Computer vision-based tasks are evolving daily; so many algorithms today can do tasks like image classification and object detection. In image classification, we classify the entire image as a class. In contrast, in object detection, we move a little further to trace each object present in the image and classify those objects based on our interest. What if we need further deeper detection such as sidewalks, pedestrians, vehicles, or more detail to measure the volume of certain objects present in the images to do such a task? The conventional object detection algorithm will not work up to the mark.
Here comes the image segmentation in the picture. We localise the objects based on pixels in more detail; in computer vision, image segmentation is partitioning an image into multiple segments such as a set of pixels, also known as an object. The goal is really simple: to change the representation of images in a more meaningful way to extract more information associated with the image. It is typically used to locate the boundaries of an object in an image by assigning the label to every pixel such that pixels with the same label share certain characteristics.
The result of a segmented image consists of a set of segments that collectively covers the entire image. Each pixel in a region is similar to some characteristics or computed properties such as color, intensity and texture.

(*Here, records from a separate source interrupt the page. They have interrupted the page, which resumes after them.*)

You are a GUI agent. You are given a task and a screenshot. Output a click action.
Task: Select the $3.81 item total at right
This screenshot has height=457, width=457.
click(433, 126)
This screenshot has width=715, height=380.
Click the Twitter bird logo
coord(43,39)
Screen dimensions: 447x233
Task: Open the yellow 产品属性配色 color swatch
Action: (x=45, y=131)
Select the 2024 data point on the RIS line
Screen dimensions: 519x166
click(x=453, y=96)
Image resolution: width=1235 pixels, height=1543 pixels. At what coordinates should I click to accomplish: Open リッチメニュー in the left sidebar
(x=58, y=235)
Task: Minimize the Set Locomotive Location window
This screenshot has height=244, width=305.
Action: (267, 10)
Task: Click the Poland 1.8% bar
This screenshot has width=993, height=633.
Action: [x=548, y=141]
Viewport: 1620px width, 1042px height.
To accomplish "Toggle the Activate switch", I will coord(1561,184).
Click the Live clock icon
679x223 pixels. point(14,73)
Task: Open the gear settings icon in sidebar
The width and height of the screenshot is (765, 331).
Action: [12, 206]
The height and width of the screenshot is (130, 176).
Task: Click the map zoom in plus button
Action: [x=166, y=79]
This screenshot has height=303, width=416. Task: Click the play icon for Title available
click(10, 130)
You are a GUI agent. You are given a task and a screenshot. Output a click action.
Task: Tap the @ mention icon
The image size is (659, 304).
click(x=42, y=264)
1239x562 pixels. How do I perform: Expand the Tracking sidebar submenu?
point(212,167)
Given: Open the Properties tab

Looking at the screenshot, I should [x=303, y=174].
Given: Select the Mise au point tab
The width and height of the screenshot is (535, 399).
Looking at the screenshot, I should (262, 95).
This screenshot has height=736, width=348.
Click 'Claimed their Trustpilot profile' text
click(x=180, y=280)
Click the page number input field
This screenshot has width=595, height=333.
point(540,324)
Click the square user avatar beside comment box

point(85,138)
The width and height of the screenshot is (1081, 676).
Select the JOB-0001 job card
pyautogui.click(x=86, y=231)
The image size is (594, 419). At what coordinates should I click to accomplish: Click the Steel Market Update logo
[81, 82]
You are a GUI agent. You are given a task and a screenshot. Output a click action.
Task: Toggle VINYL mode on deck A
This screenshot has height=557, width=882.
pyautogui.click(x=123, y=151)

Today in this article, we are going to discuss Deep labeling an algorithm made by Google. DeepLab is short for Deep Labeling, which aims to provide SOTA and an easy to use Tensorflow code base for general dense pixel labeling. DeepLab refers to solving problems by assigning a predicted value for each pixel in an image or video with the help of deep neural network support.
Typically dense pixel prediction problems include terms like semantic level segmentation, instance-level segmentation, panoptic segmentation, depth estimation, video panoptic segmentation and so on. Let’s take brief information of some these techniques;
Semantic segmentation
It is one step ahead of the image classification; for a better understanding of the scene, it recognizes the object with the image with pixel-level accuracy requiring a precise outline of an object. It is usually formulated as pixel-wise classification where each pixel is labeled by predicted value encoding its semantic class. It is a technique to localise the same category object and assign a common label for those pixels.
Instance segmentation:
Instance segmentation recognizes and localizes object instances with high pixel-level accuracy.
DeepLab tackles the instance segmentation by detecting the instances nothing but a group of semantic objects on top of segmentation prediction. DeepLab labels each thing pixel by a predicted value encoding both semantic class and instance identity and ignores the Stuff pixels.
Panoptic segmentation:
Panoptic segmentation unifies semantic segmentation and instance segmentation. This task disallows the overlapping instance mask and labels each pixel, including thing and stuff pixel with predicted value encoding semantic class and instance identity.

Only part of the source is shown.